--- start of Reading text ---

For this week’s Throw Back Tuesday we’ll be revisiting one of my favorite pieces posted on March 3, 2018: “Make Your Choice: Change By Pain or Insight.”

As my long-time followers will recall, back then I was intent on laying bare the harsh realities of our flawed, growth-dependent systems—ecological, economic, and energy—and the urgent need for adaptive strategies. I fervently believed then, as I do now, that we as individuals and communities can proactively prepare and adapt before we’re forced to by circumstance.

More and more people are ‘getting it.’  Something is wrong.  The edifice of our infinite growth illusion is now showing cracks. The narratives we have taken for granted are faltering in the face of harsh environmental, economic, and geopolitical realities. While Elon Musk’s electric dreams vie for dominance with the stark realities of dwindling oil and mineral reserves, our natural world suffers under the weight of our growth-at-all-costs mentality. The consequences of our actions—deforestation, species loss, climate change—are all more immediate and more dire than many are willing to acknowledge.

The future can seem bleak, but I am here to emphasize that while we can’t prevent every crisis or mend every flaw in our system, we have the power to control how we respond.  And it is a mighty power indeed!  With forethought and strategic action, we can turn insight into resilience, preparing ourselves and our communities for what’s to come. We can choose change by insight, not by pain. We can choose to thrive.

Enjoy and then join the discussion.

Originally Posted March 3, 2018

Part I

Most experienced investors know the four most dangerous words are: This time is different.

--- end of Reading text ---

Set of tasks ->
A – In the Throw Back Tuesday post, what is the title of the favorite piece originally posted on March 3, 2018?
B – Update the entries that begin at the line containing "Find the location of a" and stop after the line containing "the 'Settings' menu", replacing "particular" with "specific" and leaving everything else unchanged.

--- start of Stored rows ---

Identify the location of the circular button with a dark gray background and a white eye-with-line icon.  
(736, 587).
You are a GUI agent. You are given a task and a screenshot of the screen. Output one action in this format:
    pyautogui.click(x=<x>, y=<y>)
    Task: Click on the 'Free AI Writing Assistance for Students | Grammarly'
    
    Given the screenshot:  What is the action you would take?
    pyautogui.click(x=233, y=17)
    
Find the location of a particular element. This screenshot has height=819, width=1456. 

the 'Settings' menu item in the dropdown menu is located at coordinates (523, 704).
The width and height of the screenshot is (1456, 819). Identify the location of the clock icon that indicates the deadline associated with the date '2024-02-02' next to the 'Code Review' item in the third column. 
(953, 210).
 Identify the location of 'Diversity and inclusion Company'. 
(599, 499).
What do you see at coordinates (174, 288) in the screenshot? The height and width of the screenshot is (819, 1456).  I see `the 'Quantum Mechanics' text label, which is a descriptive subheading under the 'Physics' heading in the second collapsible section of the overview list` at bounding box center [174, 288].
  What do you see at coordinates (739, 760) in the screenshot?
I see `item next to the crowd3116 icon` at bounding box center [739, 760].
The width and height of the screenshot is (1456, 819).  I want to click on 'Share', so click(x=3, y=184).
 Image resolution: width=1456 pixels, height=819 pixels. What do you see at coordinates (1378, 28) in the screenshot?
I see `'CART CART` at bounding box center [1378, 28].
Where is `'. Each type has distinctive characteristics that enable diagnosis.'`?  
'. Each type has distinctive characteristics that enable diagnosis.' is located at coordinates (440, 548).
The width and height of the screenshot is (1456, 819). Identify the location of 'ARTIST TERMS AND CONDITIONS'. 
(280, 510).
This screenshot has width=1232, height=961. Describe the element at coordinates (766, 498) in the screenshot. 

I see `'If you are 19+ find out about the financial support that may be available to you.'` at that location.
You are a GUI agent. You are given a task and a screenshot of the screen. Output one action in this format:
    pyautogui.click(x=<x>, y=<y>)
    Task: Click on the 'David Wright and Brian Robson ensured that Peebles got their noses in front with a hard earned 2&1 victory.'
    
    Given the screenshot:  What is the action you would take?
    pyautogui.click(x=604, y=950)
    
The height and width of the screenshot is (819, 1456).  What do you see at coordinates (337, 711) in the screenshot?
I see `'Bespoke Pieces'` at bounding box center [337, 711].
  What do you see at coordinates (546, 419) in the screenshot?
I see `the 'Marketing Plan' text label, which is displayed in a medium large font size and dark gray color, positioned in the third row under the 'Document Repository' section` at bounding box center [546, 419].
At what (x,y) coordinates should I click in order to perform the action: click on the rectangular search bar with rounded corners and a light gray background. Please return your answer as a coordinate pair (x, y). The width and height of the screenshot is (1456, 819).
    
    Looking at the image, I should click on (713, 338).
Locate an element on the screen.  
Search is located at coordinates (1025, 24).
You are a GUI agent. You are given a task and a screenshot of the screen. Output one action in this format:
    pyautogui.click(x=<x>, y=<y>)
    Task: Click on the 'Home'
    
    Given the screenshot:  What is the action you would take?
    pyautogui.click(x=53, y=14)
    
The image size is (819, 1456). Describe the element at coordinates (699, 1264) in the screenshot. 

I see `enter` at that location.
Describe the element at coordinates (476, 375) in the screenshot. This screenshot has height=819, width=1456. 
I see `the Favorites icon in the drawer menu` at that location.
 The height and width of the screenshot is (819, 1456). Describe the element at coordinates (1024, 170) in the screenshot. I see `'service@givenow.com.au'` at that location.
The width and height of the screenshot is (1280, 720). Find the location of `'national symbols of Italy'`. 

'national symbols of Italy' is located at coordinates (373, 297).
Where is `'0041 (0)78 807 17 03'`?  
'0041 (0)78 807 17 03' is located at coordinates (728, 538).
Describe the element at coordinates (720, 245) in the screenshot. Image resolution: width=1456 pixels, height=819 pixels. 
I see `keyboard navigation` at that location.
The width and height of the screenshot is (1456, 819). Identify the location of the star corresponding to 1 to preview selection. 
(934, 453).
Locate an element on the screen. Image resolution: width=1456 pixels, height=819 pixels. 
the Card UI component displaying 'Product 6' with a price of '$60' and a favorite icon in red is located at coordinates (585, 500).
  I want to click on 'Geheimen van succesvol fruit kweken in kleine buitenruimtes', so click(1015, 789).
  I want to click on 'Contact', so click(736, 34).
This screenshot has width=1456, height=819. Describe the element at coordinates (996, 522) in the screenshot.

--- end of Stored rows ---

Answers to the problems ->
A – "Make Your Choice: Change By Pain or Insight."

B –
Find the location of a specific element. This screenshot has height=819, width=1456. 

the 'Settings' menu item in the dropdown menu is located at coordinates (523, 704).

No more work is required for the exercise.